O Legado dos Cavaleiros de São João
Não se pode falar da arquitetura religiosa maltesa sem mencionar a Ordem dos Cavaleiros de São João. Quando chegaram à ilha no século XVI, transformaram a rocha nua em um bastião da cristandade. A arquitetura reflete essa dualidade: por fora, as igrejas parecem fortalezas militares, robustas e feitas do onipresente calcário cor de mel. Por dentro, porém, guardam uma explosão de arte, ouro e mármore, simbolizando a glória divina protegida pela espada.

A Joia da Coroa: Co-Catedral de São João
Em Valletta, a Co-Catedral de São João é o exemplo máximo dessa dualidade. Sua fachada austera engana os desavisados. Ao cruzar o portal, o visitante é atingido por uma opulência atordoante.
O Chão de Mármore: O piso é uma “colcha de retalhos” de lápides de mármore colorido, onde descansam os cavaleiros mais nobres, cada um contando uma história de heroísmo através de símbolos esqueléticos e brasões.
O Toque de Caravaggio: No oratório, a penumbra guarda “A Decapitação de São João Batista”, a obra-prima de Caravaggio e a única que ele assinou (no sangue do santo). É uma peregrinação obrigatória para qualquer amante da arte.
O Milagre da Rotunda de Mosta
Saindo da capital, a arquitetura assume proporções imperiais na cidade de Mosta. A Basílica da Assunção possui uma das maiores cúpulas autossustentadas do mundo, inspirada no Panteão de Roma. Mas é a história recente que atrai os fiéis: durante a Segunda Guerra Mundial, uma bomba alemã perfurou a cúpula e caiu no meio de uma missa com 300 pessoas. A bomba não explodiu. O evento é celebrado até hoje como um milagre divino, e a réplica do artefato está exposta na sacristia, unindo a fé à história bélica da ilha.

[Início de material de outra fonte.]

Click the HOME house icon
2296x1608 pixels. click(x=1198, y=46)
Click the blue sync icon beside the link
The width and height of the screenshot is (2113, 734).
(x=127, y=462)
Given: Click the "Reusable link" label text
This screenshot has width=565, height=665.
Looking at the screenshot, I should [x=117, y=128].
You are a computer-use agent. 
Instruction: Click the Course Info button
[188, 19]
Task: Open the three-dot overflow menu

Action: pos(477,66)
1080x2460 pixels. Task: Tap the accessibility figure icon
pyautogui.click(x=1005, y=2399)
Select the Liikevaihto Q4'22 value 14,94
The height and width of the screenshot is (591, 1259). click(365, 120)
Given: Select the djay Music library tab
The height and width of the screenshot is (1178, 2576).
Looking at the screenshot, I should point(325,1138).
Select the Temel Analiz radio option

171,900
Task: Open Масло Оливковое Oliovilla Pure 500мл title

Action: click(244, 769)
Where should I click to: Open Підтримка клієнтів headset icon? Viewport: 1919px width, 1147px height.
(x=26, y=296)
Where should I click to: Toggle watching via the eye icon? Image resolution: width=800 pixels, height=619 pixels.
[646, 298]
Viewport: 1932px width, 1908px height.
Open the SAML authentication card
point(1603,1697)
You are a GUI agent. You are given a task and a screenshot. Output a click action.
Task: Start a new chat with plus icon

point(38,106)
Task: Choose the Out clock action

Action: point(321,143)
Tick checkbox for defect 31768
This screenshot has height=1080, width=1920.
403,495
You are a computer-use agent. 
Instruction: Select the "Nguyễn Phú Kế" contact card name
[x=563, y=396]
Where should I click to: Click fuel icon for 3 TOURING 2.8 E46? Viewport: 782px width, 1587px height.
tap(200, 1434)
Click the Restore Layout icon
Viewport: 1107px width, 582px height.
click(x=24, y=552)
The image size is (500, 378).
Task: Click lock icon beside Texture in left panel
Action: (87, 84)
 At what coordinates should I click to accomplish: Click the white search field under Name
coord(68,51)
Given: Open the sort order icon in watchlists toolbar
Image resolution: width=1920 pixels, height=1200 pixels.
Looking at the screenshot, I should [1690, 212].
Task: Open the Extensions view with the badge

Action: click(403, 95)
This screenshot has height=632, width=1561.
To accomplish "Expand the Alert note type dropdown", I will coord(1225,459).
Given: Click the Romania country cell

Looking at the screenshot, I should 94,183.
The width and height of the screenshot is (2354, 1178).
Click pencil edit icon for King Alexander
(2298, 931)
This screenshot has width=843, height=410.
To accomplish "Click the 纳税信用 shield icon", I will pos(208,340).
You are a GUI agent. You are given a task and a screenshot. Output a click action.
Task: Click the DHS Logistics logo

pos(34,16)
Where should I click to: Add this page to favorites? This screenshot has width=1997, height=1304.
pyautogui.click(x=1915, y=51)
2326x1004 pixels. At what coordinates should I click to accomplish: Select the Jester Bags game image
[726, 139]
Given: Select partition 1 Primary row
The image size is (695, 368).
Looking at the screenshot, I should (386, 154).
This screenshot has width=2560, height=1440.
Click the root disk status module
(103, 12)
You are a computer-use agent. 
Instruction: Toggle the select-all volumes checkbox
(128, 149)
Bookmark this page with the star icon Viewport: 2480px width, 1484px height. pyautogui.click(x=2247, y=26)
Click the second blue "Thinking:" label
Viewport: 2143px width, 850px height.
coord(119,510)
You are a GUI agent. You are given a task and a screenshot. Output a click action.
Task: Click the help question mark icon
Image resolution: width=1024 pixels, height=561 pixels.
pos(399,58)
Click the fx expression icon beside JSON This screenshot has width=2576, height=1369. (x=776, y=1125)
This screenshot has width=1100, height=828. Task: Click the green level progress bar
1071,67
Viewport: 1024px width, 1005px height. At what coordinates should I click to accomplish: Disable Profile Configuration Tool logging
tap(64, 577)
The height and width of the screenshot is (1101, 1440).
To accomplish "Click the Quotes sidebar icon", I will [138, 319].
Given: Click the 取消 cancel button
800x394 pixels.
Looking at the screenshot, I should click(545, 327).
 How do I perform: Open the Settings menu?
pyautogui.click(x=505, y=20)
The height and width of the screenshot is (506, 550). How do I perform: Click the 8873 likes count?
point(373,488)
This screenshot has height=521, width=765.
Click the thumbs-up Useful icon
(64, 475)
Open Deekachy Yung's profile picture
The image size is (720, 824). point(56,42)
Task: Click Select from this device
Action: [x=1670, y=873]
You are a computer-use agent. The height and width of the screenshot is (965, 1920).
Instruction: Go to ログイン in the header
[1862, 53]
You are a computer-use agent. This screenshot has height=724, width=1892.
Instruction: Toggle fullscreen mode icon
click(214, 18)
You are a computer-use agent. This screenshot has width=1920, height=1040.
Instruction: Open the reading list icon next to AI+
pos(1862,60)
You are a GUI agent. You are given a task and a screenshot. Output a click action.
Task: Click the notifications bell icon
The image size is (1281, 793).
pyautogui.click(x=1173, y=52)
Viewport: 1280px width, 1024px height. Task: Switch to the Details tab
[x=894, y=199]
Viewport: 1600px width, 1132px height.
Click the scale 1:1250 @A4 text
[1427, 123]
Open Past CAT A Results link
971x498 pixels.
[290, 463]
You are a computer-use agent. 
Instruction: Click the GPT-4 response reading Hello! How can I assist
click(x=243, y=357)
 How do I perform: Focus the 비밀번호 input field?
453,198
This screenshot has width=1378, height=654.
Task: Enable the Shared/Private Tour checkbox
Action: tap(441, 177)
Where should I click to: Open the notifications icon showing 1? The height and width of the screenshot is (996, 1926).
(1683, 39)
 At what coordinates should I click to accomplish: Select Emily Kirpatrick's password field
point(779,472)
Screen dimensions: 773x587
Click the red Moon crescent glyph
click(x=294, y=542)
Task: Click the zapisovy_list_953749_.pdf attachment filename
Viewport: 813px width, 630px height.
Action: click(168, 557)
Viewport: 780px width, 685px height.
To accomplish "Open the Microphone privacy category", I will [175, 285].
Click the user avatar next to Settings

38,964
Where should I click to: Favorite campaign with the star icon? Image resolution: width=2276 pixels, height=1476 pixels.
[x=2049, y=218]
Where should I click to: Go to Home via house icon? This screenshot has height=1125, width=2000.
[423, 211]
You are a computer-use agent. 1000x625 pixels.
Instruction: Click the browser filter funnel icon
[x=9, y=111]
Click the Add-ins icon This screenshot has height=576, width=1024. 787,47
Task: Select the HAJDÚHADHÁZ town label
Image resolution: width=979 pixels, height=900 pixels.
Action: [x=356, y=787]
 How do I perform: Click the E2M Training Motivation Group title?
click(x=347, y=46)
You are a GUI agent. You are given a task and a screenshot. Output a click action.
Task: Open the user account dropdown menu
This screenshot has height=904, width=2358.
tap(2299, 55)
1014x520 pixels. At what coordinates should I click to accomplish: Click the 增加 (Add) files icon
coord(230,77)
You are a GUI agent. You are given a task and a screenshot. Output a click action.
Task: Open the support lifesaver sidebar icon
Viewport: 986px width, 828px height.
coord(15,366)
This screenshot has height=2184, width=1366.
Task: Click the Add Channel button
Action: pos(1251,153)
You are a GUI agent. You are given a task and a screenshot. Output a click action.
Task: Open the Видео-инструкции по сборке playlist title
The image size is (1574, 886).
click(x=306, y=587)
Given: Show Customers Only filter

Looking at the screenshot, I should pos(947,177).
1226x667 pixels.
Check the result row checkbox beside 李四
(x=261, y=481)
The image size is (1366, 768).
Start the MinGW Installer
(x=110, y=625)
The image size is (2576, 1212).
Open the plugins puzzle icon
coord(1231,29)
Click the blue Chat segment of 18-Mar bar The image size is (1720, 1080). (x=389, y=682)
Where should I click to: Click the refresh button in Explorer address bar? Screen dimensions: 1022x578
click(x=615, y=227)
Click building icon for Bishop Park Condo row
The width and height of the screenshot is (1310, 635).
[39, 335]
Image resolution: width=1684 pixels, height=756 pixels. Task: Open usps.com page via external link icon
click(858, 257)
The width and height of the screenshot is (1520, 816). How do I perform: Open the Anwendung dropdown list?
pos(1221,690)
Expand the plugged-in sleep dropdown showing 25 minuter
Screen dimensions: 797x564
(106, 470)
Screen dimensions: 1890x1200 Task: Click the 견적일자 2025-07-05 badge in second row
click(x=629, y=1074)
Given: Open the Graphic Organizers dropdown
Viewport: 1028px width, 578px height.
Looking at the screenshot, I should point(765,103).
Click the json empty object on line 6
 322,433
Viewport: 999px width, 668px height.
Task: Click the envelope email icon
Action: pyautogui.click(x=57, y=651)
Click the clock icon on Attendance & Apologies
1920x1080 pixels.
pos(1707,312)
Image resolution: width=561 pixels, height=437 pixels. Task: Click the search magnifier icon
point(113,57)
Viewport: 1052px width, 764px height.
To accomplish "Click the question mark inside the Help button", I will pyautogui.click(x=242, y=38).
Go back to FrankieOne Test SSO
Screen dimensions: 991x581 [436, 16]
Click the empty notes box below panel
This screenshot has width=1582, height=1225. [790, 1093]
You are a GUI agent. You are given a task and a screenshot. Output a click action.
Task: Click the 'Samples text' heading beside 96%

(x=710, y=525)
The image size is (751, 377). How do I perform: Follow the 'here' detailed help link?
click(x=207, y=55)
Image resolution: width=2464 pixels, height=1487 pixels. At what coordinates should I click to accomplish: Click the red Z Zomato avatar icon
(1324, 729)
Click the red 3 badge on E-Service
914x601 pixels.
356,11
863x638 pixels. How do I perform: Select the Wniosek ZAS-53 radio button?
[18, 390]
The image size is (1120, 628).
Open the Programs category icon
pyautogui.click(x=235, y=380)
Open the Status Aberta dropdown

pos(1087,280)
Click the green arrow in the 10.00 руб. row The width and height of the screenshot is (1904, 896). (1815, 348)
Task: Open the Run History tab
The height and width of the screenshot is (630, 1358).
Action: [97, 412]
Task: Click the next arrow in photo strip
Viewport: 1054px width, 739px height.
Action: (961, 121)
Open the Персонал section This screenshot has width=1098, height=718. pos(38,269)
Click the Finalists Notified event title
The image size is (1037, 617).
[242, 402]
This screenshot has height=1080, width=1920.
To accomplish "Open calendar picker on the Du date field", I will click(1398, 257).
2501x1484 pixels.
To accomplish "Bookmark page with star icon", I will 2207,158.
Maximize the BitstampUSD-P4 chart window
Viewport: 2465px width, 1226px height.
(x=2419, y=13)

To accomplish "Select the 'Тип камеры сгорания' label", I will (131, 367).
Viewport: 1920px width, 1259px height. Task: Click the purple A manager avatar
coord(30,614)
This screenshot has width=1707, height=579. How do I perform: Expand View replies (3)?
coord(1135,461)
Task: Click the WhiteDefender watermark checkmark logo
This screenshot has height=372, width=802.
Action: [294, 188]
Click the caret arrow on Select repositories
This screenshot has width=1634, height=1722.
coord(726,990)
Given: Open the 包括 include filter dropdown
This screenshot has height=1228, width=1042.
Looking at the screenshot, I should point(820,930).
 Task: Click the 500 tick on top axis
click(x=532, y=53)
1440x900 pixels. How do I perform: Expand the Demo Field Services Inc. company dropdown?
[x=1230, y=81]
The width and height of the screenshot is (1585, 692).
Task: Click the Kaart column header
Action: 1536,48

O Silêncio de Gozo: Santuário de Ta’ Pinu
Na ilha vizinha de Gozo, a arquitetura se funde com a paisagem árida e dramática. A Basílica de Ta’ Pinu, erguida isolada no meio do campo, é um local de peregrinação nacional. De estilo neorromânico e gótico, sua torre sineira rasga o céu azul, criando uma silhueta inconfundível. Diferente da opulência de Valletta, aqui reina o silêncio e a devoção pessoal, com corredores repletos de ex-votos (objetos deixados por fiéis em agradecimento por graças alcançadas), narrando histórias humanas de cura e esperança.
Uma Fé Viva. A beleza das igrejas de Malta vai além das pedras.

Ela pulsa nas “Festas” de verão, quando as paróquias competem em fogos de artifício e decorações, e nas procissões solenes da Semana Santa. Para quem aprecia arquitetura, Malta é uma aula ao ar livre de como a fé pode moldar a paisagem urbana. Para quem busca história, é o testemunho de uma ilha que, desde o naufrágio de São Paulo no ano 60 d.C., fez do sagrado a sua identidade mais profunda.
A História de São Paulo: Vale mencionar brevemente que, segundo os Atos dos Apóstolos, foi um naufrágio que trouxe o Cristianismo à ilha (São Paulo), o que dá um peso bíblico ao turismo local.